Faced with a rising demand for healthcare and hospital beds from the ageing community it served, the Khoo Teck Puat Hospital embarked on a human-centred and design-led journey to come up with innovative ways to encourage elderly residents to stay healthy and connected to their community.
The northern region of Singapore includes Yishun, Sembawang and Woodlands. Yishun has a population of 200,000 residents, with approximately 20,000 residents above the age of 65 years. It represents a community of residents who have aged in their neighbourhoods.
In a rapidly ageing Singapore, rising chronic diseases, an increasingly complex healthcare landscape and growing dissatisfaction with healthcare experience have given rise to low health literacy and lack of autonomy and ownership of a person’s health.
At Khoo Teck Puat Hospital (KTPH), the current flagship hospital in the north, patients keep returning to the hospital or are opting to stay in the wards longer instead of receiving care at home. Hospital administrators face the challenge of sending home patients who could be served better in their homes so as to make room for patients who really need the expertise and equipment of hospital care.
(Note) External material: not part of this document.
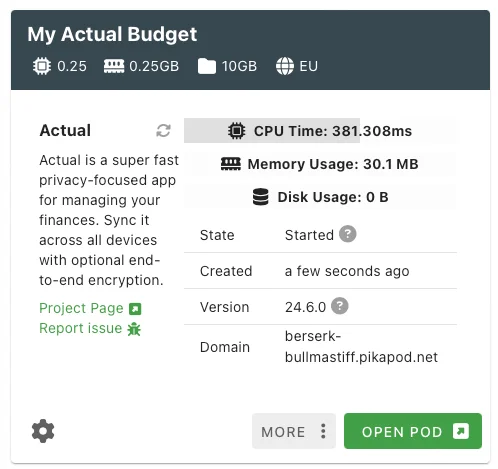The height and width of the screenshot is (469, 498).
Task: Click the My Actual Budget title
Action: 112,34
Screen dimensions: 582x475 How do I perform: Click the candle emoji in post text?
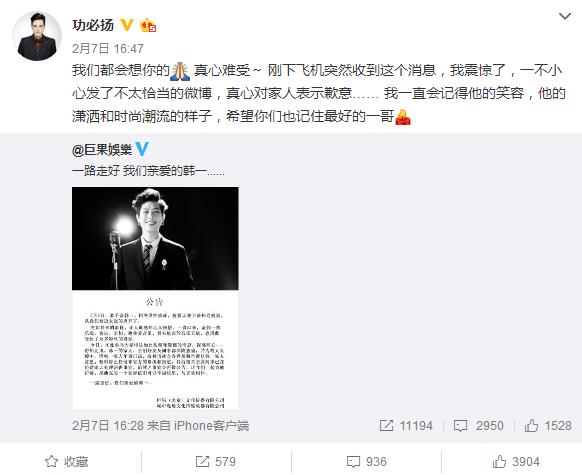point(403,117)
This resulted in a sustained over-demand for subsidised beds within 10 months of KTPH’s opening in 2010.
In addition to health needs and rising costs, older adults face various concerns related to ageing such as dwindling financial resources and social networks. In-depth interviews with residents in Yishun West found that residents felt a loss of the “kampung spirit” or strong ties and trust within the community of the past that had encouraged the development of relationships and support for each other.2
Good medical care in acute health crises, coupled with sustained healthy lifestyle habits in a supported network of caring family, friends and neighbours go a long way in building the concept of good health, individually and as a community. Beyond the hospital, there is a huge opportunity for every resident to take charge of their health with the support of the community.
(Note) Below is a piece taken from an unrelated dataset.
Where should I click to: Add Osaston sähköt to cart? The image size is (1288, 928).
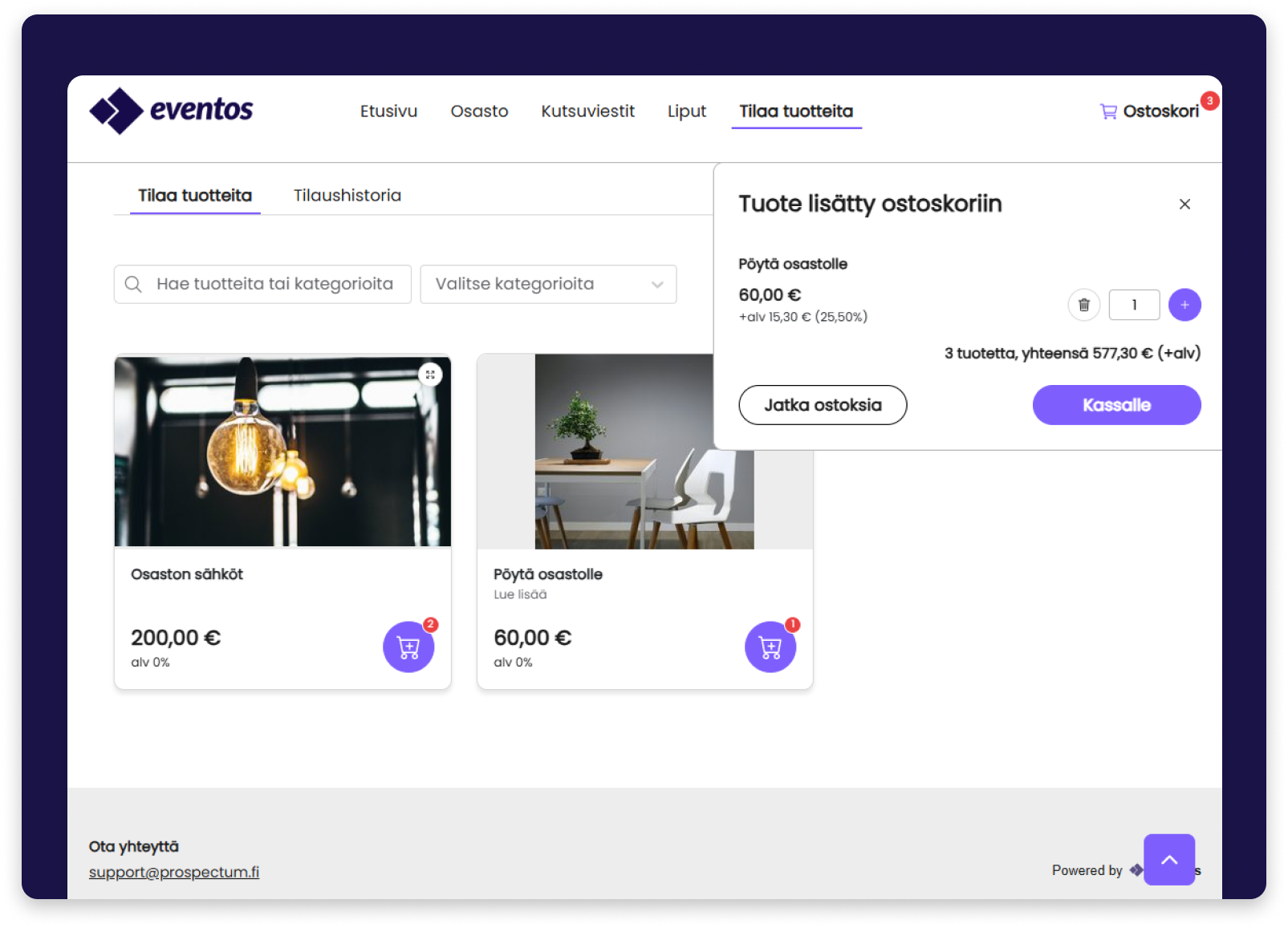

The uncertainty brought about by ageing and the need to seek connection with others just like in the old kampung days in the neighbourhood drew older adults into the public spaces to re-create a sense of community with others.
According to Dr Wong Sweet Fun, senior consultant in KTPH’s Geriatric Medicine department and Clinical Director of Yishun Health’s Population Health and Community Transformation, “Just focusing on addressing medical needs, which constitute 10 per cent of patients’ health determinants, is inadequate to keep them well in their homes and community. Sixty per cent of one’s health is determined by social, behavioural and environmental factors.”1
An eight-month ethnography research was done to understand how the older residents interacted in community spaces. The research covered a total land area of 1.3km2 and collected 259 hours of interview records conducted with 79 residents, together with 1,796 photographs and videos. To gain a holistic view of the community, interviews were conducted at different times and days to involve different community stakeholders, from the residents to store owners and members of the merchant association.2
The researchers observed the creative ways in which the residents used public spaces. In-depth interviews also distilled some themes that mattered to the older adults: the need for security and freedom, the importance of having meaningful roles and responsibilities, and staying connected while being relevant to the community.
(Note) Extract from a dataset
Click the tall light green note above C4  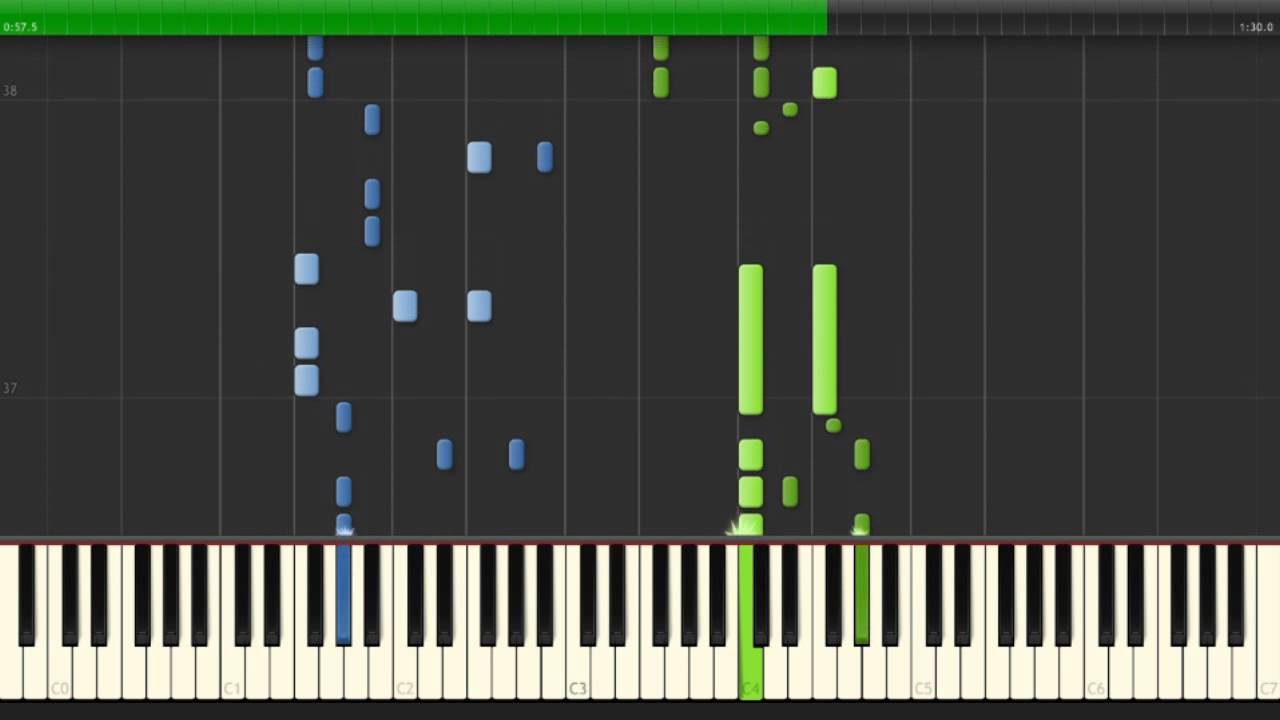(x=750, y=340)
The uncertainty brought about by ageing and the need to seek connection with others just like in the old kampung days in the neighbourhood drew older adults into the public spaces to re-create a sense of community with others. Five archetypes of residents were identified to help the research team understand the community dynamics and roles of respondents to the study.
An exhibition on the ethnography study was then created to inform these insights and solicit ideas from KTPH staff and visitors. Approximately 300 visitors have visited the exhibition. Study trips to Japan and local social service centres helped the design team to learn effective ways to engage the community.
In 2016, KTPH launched an initiative called the Wellness Kampung®, a network of three wellness and care centres at HDB void deck spaces to provide a platform for a suite of health and social programmes.3
This meant empowering residents to exercise choice and control in their daily health and wellness decisions through preventive measures such as healthy cooking and food selection, daily exercise, health screening and coaching.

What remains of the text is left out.